§ **TEXTAUSZUG**:
━━━━━━━━━━━━━━━━━━━━

Schriesheim im Bild 2023

10.03.2005

Selbst die Mohrenköpfe froren ein

Wie das Wetter den Schaustellern beim Mathaisemarkt das erste Wochenende verdirbt

Wahre Rummelfreunde kennen kein schlechtes Wetter: Aber auch die Fahrgeschäft-Attraktion "Shake" war nicht ausgelastet. Foto: Kreutzer

Schriesheim. (kaz) Schon seit 50 Jahren steht Ursel Lederer mit ihrem Süßwarenstand auf dem Mathaisemarkt. Aber an so ein schlechtes Wetter wie dieses Jahr am ersten Festwochenende kann sie sich nicht erinnern. Mit Handschuhen, die die Fingerkuppen frei lassen, bedient sie die Kundschaft - wenn sie denn kommt. Der erste Sonntag versprach meistens ein gutes Geschäft. Am 6. März machten sich die Menschen nach dem Umzug ihrer Schilderung nach allerdings fluchtartig auf den Heimweg - "weil sie kalte Füße gehabt haben."
Nicht die Zeit für Miniventilatoren

Derweil gefrieren am Stand von Ursel Lederer sogar die Mohrenköpfe und schmecken beim Reinbeißen vor Ort ziemlich zäh. Da kann sie nur den Rat geben: "Nehmen Sie sie mit nach Hause. Nach dem Auftauen sind sie wieder frisch". Gleiches gilt für die Behälter mit der Flüssigkeit für Seifenblasen. Nichts geht mehr ohne häusliche Wärmezufuhr. Den mit Süßem gefüllten Mini-Ventilator hat sie bis Montag um die Mittagszeit gerade zwei Mal verkauft. Er passt einfach nicht zur verschneiten Saison. Mit Lebkuchen und gebrannten Mandeln lässt sich da schon eher ein Geschäft machen. Und doch: Ursel Lederer hat sich ihr Lachen bewahrt. Das ist vielleicht das beste Verkaufsrezept in schweren Zeiten. Auch Thilo Olnhausen aus Speyer, der seit sieben Jahren mit einem Crêpes-Stand in der Region unterwegs ist, merkt man an, dass er seinen Beruf trotz aller Widrigkeiten liebt.

━━━━━━━━━━━━━━━━━━━━

§ **ROHDATEN**:
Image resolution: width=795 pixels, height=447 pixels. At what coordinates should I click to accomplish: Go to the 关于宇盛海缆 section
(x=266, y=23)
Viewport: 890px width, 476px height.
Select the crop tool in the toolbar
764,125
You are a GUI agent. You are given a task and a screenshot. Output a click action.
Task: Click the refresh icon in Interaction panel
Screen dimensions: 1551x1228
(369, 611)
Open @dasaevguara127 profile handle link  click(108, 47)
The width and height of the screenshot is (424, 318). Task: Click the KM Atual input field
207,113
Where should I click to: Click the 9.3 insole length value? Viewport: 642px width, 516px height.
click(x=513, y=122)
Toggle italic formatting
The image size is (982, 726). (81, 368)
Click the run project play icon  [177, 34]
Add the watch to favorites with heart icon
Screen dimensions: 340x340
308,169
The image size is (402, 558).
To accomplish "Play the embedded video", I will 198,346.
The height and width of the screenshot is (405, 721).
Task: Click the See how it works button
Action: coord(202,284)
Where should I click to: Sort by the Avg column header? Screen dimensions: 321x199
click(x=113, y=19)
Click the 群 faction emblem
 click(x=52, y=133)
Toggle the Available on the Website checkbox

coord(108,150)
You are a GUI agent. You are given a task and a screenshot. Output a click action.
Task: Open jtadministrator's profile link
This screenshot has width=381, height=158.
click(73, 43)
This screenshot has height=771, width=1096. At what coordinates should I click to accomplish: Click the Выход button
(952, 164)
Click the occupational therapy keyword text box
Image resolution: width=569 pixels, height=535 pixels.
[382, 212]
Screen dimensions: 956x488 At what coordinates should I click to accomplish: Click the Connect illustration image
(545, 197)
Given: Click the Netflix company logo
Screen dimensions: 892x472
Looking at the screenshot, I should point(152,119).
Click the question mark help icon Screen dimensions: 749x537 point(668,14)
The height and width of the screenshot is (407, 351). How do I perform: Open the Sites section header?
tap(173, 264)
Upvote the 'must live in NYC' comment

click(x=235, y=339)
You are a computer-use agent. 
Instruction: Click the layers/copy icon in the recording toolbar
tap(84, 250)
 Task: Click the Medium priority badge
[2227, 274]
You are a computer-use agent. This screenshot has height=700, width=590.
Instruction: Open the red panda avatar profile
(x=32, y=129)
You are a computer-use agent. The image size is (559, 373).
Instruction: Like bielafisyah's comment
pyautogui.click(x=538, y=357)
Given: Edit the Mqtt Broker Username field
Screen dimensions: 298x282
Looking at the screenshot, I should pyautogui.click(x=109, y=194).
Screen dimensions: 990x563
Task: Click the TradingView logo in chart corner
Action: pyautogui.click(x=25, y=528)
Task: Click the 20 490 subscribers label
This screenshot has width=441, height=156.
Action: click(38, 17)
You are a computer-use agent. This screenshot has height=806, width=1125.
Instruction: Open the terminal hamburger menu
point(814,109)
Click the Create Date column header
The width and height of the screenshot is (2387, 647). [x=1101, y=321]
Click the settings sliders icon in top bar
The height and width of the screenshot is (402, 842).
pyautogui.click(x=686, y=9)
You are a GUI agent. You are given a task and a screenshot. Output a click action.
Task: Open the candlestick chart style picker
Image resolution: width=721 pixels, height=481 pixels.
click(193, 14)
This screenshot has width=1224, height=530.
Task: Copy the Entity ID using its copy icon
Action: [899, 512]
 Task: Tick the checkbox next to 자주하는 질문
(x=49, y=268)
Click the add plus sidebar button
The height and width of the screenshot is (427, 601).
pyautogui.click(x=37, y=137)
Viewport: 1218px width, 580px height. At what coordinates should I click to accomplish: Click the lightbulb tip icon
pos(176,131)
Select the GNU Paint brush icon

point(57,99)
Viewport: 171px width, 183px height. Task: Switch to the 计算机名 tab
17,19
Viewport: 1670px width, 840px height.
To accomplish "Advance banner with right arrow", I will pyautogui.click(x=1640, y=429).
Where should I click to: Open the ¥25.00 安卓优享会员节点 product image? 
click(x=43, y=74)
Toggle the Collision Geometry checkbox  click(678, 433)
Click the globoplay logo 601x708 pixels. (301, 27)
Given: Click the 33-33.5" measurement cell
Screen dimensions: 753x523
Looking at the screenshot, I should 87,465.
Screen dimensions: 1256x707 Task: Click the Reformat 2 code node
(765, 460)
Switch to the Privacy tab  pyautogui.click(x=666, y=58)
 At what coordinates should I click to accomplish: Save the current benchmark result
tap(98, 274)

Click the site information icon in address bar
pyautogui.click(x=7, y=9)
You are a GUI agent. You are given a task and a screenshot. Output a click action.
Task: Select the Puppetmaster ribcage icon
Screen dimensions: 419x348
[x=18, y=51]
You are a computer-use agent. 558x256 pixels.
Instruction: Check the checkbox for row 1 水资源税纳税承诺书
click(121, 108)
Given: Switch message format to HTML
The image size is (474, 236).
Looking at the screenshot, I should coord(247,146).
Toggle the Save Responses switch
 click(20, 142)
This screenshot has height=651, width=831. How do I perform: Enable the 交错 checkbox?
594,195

━━━━━━━━━━━━━━━━━━━━

§ **ARBEITSAUFTRAG**:
Schreiben Sie den Zeitungsbericht über das eisige Wetter am ersten Wochenende des Mathaisemarkts im Anschluss an seinen letzten Satz weiter.

§ **LÖSUNG**:
Der Spross einer Schaustellerfamilie hat sogar die Variation mit frischen Erdbeeren und Vanillecreme im Sortiment. Am Sonntag lief sein Geschäft ebenfalls nur schleppend. Sein Klientel sind vor allem Familien mit Kindern. Doch die Kleinen hielten es bei Kälte und eisigem Wind nicht lange aus.

Den Schaustellern, die große Fahrgeschäfte aufgebaut haben, geht es, wie er sagt, aber noch schlechter. Nach seinen Beobachtungen hält sich der Ansturm vor der Berg- und Talbahn, die er von seinem Stand aus im Blick hat, doch sehr in Grenzen. Von einigen Gästen, die ins Riesenrad stiegen, hörte er: "Es war schön, aber kalt." Das Riesenrad ist ja eher was Gemütliches und überdacht.

Ebenso das Karussell, in dem sich die Fahrgäste wie in einem Heißluftballon fühlen können. Doch wer will sich bei den Temperaturen schon im "Shake" durchwirbeln lassen? Da steht doch eher ein Besuch im Mäuse-Miniland an, das ebenfalls auf dem Festplatz präsent ist. Und Lose zum Stückpreis von 20 Cent kaufen wäre auch drin. Etwa, wenn man Punkte für "Schnappi" in Lebensgröße sammeln will. Standbetreiber Georg Löwenthal berichtet von geringem Umsatz und hoher Standmiete. Für zehn Tage zahlt er seinen Worten nach 1800 Euro und meint, das sei zuviel. Dem hält Marktmeister Fritz Haas entgegen: "Die Preise sind angepasst." Was fehlt, sei "das Publikum aus dem Odenwald", das sich offenbar wegen widriger Straßenverhältnisse nicht an die Bergstraße wagen will. Doch er weiß: Abgerechnet wird nächste Woche. Da ist er selbst betroffen. Schließlich betreibt die Familie Haas den "Autoscooter". Haas sagt übrigens, er habe vor etwa drei Jahrzehnten einen Mathaisemarkt bei minus 20 Grad erlebt.
"Wer soll das bezahlen..."

Mal wieder fegt ein eisiger Wind über den Platz als Rita Schreiber in der Küche ihres Imbiss-Wagens arbeitet. Sie ist seit über 20 Jahren vor Ort und kann unter anderem auf Stammkundschaft zählen. Und doch: Am Sonntag blieb auch diese zum Großteil aus. Doch die Standbetreiberin kann verstehen, dass niemand allzu gern mit klammen Fingern aus der Hand isst. Ihre Gebäckteilchen gibt's natürlich auch zum Mitnehmen. Bereits am Samstagabend kam es über dem Matthaisemarkt zu einem heftigen Schneegestöber. Dennoch war viel jugendliches Publikum unterwegs. Nur versorgt sich dieses ja nach wie vor gern mit Mitgebrachtem.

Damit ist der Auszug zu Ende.